Is & at the end of the process_host() function call sufficient? Is my script correct?

#!/bin/bash

HOSTS=(host1 host2 host3)
OUTPUT_FILE=nvidia_smi.txt

rm $OUTPUT_FILE

process_host() {
    host=$1
    echo "Processing" $host
    output=`ssh ${host} nvidia-smi`
    echo ${host} >> $OUTPUT_FILE
    echo "$output" >> $OUTPUT_FILE
}

for host in ${HOSTS[@]}; do
    process_host ${host} &
done;

wait
cat $OUTPUT_FILE

Best Answer

Yes your script is correct, but your output may be garbled or out of sequence. It's better to have the function write its output to a specific file depending on the host name and then let the main script concatenate the result (and clean up).

Also, you should double quote your variables.
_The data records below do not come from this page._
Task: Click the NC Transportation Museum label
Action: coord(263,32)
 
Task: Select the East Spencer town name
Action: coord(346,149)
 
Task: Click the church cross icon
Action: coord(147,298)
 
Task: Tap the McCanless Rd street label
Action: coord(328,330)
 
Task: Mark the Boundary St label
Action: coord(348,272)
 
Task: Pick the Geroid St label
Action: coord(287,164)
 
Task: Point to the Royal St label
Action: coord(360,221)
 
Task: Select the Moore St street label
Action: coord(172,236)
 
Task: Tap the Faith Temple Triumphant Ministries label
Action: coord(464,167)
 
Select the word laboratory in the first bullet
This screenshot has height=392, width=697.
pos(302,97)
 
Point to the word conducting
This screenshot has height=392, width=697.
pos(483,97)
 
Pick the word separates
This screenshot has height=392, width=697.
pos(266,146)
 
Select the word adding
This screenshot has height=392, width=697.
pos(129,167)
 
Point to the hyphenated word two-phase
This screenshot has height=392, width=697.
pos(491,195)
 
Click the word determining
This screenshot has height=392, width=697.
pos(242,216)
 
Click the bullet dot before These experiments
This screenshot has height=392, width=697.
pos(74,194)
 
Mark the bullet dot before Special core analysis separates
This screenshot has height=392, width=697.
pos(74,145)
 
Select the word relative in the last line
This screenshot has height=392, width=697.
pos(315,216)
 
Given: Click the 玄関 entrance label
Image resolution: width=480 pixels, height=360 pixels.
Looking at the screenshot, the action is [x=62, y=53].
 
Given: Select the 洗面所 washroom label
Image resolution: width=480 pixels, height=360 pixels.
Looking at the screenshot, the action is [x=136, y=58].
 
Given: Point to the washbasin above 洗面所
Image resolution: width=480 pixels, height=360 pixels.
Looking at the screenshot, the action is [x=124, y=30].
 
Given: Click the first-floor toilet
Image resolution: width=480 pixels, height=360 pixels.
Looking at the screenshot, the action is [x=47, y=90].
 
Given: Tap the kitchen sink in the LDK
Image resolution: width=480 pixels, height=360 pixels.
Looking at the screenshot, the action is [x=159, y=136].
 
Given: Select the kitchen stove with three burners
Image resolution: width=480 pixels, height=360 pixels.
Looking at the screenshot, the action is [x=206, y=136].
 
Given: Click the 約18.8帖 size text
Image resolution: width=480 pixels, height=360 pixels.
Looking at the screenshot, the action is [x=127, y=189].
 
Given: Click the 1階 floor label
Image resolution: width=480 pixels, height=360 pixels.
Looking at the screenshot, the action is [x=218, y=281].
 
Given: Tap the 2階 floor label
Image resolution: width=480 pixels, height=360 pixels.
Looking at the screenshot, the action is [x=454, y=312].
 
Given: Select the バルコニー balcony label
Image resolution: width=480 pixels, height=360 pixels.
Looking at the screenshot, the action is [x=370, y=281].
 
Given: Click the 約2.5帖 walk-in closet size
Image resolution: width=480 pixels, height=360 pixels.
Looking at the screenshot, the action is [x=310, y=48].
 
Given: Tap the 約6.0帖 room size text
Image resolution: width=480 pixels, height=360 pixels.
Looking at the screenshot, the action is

Copy and paste the script into ShellCheck.

Maybe something like this:

#!/bin/bash

hosts=( host1 host2 host3 )
outfile="nvidia_smi.txt"

rm -f "$outfile"

function process_host {
    local host="$1"
    local hostout="$host.out"
    printf "Processing host '%s'\n" "$host"
    echo "$host" >"$hostout"
    ssh "$host" nvidia-smi >>"$hostout"
}

for host in "${hosts[@]}"; do
    process_host "$host" &
done

wait

for host in "${hosts[@]}"; do
    hostout="$host.out"
    cat "$hostout"
    rm -f "$hostout"
done >"$outfile"

cat "$outfile"

The last loop may be replaced by

cat "${hosts[@]/%/.out}" >"$outfile"
rm -f "${hosts[@]/%/.out}"

Having another look in 2021 at my old answer from 2016, I would probably write the code like this today:

#!/bin/sh

set -- host1 host2 host3
outfile=nvidia_smi.txt

for host do
    ssh "$host" nvidia-smi >"$outfile-$host" &
done

echo 'Commands submitted, now waiting...'
wait

for host do
    cat "$outfile-$host"
    rm -f "$outfile-$host"
done >"$outfile"

echo 'Done.'

This is shorter and since we don't really need any named arrays, we can run it all with /bin/sh in place of bash. The list of hosts to connect to is instead kept in the list of positional parameters. I've also removed informational output from within the loops, as well as the shell function (which really did not do very much).

A variant that uses proper temporary files instead of making up filenames that could potentially already be taken:

#!/bin/sh

set -- host1 host2 host3
outfile=nvidia_smi.txt

for host do
    tmpfile=$(mktemp)
    ssh "$host" nvidia-smi >"$tmpfile" &
    set -- "$@" "$tmpfile"
    shift
done

echo 'Commands submitted, now waiting...'
wait

for tmpfile do
    cat "$tmpfile"
    rm -f "$tmpfile"
done >"$outfile"

echo 'Done.'

This replaces the hostnames in the positional parameters by the pathnames of the temporary files that contain the output of that host.